A fraternal twin, he told Kor he thought Mengele only wanted identical twins. “She leaned in to me and said , ‘Oh Charles, Dr. Mengele would have loved to have you.’ It gave me chills.” He became immersed in everything about the Holocaust while recovering from a near fatal automobile accident in March, 2014, and saw Kor’s documentary once again. That piqued his interest, and he soon learned about the tour she was putting together. He had to go, and figured the opportunity to see the camp with a survivor and an actual Mengele twin would make the experience personal and unique. It did.
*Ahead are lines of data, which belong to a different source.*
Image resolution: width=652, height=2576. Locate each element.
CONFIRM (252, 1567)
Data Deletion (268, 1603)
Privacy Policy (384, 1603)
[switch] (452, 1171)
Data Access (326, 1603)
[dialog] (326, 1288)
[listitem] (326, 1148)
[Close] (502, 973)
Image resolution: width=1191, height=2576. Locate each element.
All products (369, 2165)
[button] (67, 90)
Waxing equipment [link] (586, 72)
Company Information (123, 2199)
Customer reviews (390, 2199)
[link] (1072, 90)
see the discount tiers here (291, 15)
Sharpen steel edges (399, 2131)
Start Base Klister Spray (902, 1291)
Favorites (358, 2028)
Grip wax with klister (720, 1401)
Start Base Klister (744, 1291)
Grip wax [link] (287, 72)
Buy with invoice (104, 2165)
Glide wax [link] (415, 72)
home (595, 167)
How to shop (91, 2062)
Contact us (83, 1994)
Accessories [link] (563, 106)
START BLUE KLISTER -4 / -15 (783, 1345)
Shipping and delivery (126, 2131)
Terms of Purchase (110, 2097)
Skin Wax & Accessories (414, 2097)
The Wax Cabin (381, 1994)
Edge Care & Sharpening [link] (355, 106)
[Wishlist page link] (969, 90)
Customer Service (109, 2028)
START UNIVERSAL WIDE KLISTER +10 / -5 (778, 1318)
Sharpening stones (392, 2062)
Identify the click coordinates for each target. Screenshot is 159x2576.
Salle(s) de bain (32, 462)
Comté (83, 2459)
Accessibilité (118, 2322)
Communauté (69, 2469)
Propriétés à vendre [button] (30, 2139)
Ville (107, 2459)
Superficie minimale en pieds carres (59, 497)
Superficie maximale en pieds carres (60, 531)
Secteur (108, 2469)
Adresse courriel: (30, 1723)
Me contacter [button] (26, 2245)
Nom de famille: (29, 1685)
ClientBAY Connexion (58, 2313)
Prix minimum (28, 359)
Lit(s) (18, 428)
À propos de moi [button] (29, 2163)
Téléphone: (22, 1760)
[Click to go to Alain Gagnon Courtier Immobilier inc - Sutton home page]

With 70 others from 18 states, he spent 8 hours at Auschwitz, and was amazed at the pure size of the place. “It was cold and snowy when we were there, and it looked much like World War II did from photos. Not much color,” he said of the Poland camps. “All roads led to Auschwitz and if they didn’t go to Auschwitz they went to one of the other five death camps in Poland,” he told the Seymour Tribune. The camps had smaller brick buildings, much like a college campus. Birkenau was 10 times larger on 500 acres, with just the remains of building foundations left. “You can’t comprehend the incomprehensible,” Moman said, still in amazement at what happened 70 years ago. It was an emotional journey. He talked to other survivors he met who were touring as well. One man he met from Poland was 17 when he entered the camp. “I asked him how many of his family members died, and he stopped, took a breath, and he whispered, ‘Everyone’,” Moman said. “Nothing could be more personal than that. I was stunned. That one moment was why I went.” Eva Kor pointed out the autopsy table on Block 10. “Right here is what Dr. Mengele did to me and my sister she told me,” Moman said. He returned in the summer, on his own tour for two weeks, and took a train ride to Treblinka and Krakow, just as most of the Jewish people had over 70 years ago. He took thousands of photos at Auschwitz and the other labor camps, gaining access many other visitors did not have. “Three fourths of European Jews were killed,” he said of the tragic numbers.

A presentation at the Osgood library will feature those telling scenes. “It’s intriguing and I’m saddened by all of it,” the 64-year-old said. It’s something that should not be forgotten, nor ever happen again.